Excessive Overloading

ExcessiveOverloading - this is a CodeSmell probably like VerbSubject construction -- Fix by using MoveMethod to move the method to the method argument.

I am confused about how this balances with OnceAndOnlyOnce... say that we're wrapping OS-dependant dialog functions, and we end up with these methods... (C++ or Java, imagine "public" and/or "virtual" are in the right places.)

  class Dialog
  {
    ...
    Control getcontrol( int itemnumber );
    void setenabled( Control ctrl );
    void setenabled( int itemnumber ) { setenabled( getcontrol( itemnumber ) ); };

void setvisible( Control ctrl ); void setvisible( int itemnumber ) { setvisible( getcontrol( itemnumber ) ); };

void setactive( Control ctrl ); void setactive( int itemnumber ) { setactive( getcontrol( itemnumber ) ); }; ... // and so on for gets... }
Say that "Control" isn't a class, so we can't MoveMethod to it. Is the above overloading preferable to the caller calling getcontrol(itemnumber) all the time? It seems like there is duplicate code either way -- in caller code, or in this class.

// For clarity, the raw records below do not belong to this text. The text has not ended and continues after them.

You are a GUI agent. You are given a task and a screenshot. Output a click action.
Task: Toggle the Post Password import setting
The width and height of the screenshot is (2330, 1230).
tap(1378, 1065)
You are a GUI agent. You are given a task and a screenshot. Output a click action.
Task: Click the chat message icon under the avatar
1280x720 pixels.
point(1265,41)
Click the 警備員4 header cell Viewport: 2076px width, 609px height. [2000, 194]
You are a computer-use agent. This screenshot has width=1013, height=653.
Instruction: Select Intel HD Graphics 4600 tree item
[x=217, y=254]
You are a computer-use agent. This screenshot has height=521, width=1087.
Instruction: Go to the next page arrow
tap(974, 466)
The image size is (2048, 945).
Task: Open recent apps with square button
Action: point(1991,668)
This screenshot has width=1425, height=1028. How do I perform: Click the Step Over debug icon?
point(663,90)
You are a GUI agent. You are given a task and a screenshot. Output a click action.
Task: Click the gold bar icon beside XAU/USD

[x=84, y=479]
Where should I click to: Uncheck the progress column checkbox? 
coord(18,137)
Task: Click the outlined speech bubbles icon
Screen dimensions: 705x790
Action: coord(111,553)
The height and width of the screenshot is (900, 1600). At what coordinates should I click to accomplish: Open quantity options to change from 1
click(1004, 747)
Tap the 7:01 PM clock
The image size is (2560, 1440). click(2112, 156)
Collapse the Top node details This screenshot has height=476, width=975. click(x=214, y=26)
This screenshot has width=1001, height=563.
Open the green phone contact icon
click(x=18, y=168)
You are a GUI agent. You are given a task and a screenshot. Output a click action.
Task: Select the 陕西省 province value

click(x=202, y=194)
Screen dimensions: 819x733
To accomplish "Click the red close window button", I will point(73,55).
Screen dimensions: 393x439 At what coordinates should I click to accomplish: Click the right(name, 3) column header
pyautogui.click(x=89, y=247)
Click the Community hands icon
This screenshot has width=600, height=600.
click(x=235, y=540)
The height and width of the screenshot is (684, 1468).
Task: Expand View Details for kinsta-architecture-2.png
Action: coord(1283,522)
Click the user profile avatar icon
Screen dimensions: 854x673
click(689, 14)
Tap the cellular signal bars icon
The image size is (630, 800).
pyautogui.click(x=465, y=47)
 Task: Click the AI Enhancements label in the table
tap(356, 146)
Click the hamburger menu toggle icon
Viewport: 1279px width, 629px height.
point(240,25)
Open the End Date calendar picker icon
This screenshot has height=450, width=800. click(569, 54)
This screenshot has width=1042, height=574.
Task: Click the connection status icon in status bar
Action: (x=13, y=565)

I'd say the overloading is preferable. Better for the redundancy and extra code to be in the class rather than in the callers. Also gives you the option of changing the implementation without changing the interface. On the other hand, if all callers can use an item number or if all callers can use a Control reference, then eliminating the overloads would be a good idea. A better option might be something that allowed clients to do something like "dialog.Controls(i).setVisible()", since the attributes seem to really belong to the controls rather than to the dialog, or "dialog.setOKButtonVisible()" so that the callers don't need to know how to get at the internals of the dialog (see LawOfDemeter).